The handheld controller environment included HTC VIVE Steam VR brand controllers, HTC VIVE Pro 2 HMD, and the digital twin of the XR laboratory housing the virtual glovebox. The haptic feedback environment utilized the HaptX gloves, HTC VIVE HMD, and the same digital twin of the XR laboratory housing the virtual glovebox that was used in the hand-held environment. The physical training glovebox utilized a custom built MBRAUN (New Hampshire, USA) training glovebox; Honeywell brand gloves; a Kurt J. Lesker Company brand canister; generic busy board; McMaster-Carr brand torque wrench and socket; tackleboxes; HPFIX brand mat for sorting simulated material; McMaster-Carr brand vials; and small wooden rectangle-shaped blocks (colored either yellow or blue), which served as simulated material.

### [Data provided]
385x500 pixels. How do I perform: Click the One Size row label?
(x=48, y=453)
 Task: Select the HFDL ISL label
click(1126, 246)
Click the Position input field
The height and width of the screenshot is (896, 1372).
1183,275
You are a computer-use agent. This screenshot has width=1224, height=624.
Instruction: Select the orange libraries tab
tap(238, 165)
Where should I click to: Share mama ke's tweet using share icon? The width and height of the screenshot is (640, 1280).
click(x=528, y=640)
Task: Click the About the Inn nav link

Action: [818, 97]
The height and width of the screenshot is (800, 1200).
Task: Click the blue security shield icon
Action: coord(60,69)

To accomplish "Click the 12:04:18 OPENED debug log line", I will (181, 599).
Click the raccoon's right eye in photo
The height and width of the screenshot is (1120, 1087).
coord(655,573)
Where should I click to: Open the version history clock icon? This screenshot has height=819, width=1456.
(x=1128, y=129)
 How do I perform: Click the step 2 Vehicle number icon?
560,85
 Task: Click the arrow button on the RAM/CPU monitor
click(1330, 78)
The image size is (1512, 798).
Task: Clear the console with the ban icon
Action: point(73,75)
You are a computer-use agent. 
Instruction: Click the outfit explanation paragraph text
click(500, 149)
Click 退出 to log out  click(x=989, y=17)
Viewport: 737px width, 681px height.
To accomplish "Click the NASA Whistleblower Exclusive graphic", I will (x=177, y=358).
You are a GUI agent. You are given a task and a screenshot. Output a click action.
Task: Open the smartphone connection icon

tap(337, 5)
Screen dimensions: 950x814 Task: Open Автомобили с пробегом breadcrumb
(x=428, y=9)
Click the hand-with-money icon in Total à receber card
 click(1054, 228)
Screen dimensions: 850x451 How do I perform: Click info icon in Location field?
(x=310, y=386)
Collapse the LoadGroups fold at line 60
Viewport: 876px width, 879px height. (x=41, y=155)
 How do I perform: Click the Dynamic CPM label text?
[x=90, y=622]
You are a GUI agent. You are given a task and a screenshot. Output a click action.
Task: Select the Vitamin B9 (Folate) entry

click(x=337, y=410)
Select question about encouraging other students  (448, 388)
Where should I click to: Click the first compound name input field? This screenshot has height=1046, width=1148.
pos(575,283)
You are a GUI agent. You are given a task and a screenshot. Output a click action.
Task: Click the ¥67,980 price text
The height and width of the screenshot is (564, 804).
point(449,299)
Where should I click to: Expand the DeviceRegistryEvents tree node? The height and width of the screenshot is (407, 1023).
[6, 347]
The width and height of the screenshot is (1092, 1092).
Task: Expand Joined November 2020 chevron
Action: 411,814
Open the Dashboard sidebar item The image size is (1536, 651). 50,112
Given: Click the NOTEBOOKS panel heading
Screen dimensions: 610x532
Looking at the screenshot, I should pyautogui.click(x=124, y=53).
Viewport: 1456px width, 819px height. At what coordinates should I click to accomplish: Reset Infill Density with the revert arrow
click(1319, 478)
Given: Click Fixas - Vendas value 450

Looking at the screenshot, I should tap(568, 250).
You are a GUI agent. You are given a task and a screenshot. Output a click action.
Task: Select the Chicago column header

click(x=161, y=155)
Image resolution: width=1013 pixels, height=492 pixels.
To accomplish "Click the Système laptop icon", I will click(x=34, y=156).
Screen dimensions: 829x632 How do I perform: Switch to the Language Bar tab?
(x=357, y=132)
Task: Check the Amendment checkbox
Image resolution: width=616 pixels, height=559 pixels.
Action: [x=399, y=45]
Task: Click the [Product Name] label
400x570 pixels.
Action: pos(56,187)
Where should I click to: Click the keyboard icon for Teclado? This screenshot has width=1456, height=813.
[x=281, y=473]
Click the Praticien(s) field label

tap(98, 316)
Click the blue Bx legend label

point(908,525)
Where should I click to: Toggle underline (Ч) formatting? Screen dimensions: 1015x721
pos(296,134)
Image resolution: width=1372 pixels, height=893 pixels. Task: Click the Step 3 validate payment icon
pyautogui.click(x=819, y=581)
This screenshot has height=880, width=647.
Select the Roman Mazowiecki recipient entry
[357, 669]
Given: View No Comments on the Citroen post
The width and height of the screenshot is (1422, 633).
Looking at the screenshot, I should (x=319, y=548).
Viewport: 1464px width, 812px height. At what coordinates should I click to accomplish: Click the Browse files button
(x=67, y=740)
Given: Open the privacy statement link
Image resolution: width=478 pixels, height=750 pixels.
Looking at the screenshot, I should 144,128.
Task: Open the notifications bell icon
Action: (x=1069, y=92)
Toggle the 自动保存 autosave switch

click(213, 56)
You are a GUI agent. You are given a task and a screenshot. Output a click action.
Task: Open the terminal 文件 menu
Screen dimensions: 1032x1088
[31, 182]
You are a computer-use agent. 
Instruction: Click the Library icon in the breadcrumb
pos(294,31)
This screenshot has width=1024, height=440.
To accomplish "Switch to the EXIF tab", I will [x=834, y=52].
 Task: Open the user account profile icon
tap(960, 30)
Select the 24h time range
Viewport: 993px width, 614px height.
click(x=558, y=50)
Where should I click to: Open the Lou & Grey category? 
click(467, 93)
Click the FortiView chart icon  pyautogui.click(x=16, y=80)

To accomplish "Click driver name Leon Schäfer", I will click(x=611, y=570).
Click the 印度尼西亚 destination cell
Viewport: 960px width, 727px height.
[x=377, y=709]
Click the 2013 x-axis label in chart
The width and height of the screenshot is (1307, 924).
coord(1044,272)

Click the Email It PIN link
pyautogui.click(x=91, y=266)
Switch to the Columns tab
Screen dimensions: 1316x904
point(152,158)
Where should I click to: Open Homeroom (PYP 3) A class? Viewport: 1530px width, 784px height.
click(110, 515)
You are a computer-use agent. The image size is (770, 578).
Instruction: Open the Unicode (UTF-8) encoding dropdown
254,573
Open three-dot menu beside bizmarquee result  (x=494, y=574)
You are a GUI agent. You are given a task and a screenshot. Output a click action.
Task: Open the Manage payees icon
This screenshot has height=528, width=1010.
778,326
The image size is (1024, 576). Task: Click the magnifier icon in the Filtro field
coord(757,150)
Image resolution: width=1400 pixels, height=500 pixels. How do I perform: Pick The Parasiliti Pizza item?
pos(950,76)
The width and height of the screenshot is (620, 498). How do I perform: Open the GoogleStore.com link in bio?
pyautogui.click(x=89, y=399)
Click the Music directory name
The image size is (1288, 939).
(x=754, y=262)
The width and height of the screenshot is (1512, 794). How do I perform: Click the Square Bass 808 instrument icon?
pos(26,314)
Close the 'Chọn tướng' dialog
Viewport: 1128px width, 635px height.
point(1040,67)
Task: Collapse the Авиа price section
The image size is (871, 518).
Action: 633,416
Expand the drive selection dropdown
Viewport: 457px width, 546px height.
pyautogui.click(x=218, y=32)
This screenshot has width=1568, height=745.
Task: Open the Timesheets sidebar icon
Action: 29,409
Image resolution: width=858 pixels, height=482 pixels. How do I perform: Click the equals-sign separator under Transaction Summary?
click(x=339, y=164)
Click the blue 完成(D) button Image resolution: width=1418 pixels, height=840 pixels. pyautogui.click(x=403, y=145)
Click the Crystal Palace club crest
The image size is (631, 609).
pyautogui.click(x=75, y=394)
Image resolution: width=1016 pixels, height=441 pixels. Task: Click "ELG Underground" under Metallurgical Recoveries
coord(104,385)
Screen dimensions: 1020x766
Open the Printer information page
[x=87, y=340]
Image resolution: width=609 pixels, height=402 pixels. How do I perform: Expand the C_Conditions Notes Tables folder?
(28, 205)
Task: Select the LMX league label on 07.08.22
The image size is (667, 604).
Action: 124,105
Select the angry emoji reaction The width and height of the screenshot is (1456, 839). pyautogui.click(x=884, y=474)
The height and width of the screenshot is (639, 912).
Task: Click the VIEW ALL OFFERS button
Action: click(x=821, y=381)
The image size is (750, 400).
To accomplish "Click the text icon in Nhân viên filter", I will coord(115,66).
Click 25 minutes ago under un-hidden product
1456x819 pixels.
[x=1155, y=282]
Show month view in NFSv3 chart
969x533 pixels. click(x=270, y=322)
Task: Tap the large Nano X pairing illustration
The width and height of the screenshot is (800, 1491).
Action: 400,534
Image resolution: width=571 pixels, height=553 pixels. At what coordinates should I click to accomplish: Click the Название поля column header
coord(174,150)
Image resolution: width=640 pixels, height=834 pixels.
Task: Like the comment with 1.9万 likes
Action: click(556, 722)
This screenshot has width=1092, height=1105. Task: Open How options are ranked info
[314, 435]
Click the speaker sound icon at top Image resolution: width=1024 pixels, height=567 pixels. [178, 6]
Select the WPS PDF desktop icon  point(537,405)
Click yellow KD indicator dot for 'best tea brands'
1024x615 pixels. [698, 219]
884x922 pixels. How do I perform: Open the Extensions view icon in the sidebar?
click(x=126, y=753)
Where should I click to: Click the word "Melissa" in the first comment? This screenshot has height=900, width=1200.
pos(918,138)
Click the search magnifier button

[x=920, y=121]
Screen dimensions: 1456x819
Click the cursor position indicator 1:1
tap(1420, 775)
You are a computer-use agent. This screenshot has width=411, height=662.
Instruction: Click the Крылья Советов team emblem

### [Stated task]
Reproduce the stretch of the glovebox training passage from "The handheld controller" through "as simulated material.".

### [Final result]
The handheld controller environment included HTC VIVE Steam VR brand controllers, HTC VIVE Pro 2 HMD, and the digital twin of the XR laboratory housing the virtual glovebox. The haptic feedback environment utilized the HaptX gloves, HTC VIVE HMD, and the same digital twin of the XR laboratory housing the virtual glovebox that was used in the hand-held environment. The physical training glovebox utilized a custom built MBRAUN (New Hampshire, USA) training glovebox; Honeywell brand gloves; a Kurt J. Lesker Company brand canister; generic busy board; McMaster-Carr brand torque wrench and socket; tackleboxes; HPFIX brand mat for sorting simulated material; McMaster-Carr brand vials; and small wooden rectangle-shaped blocks (colored either yellow or blue), which served as simulated material.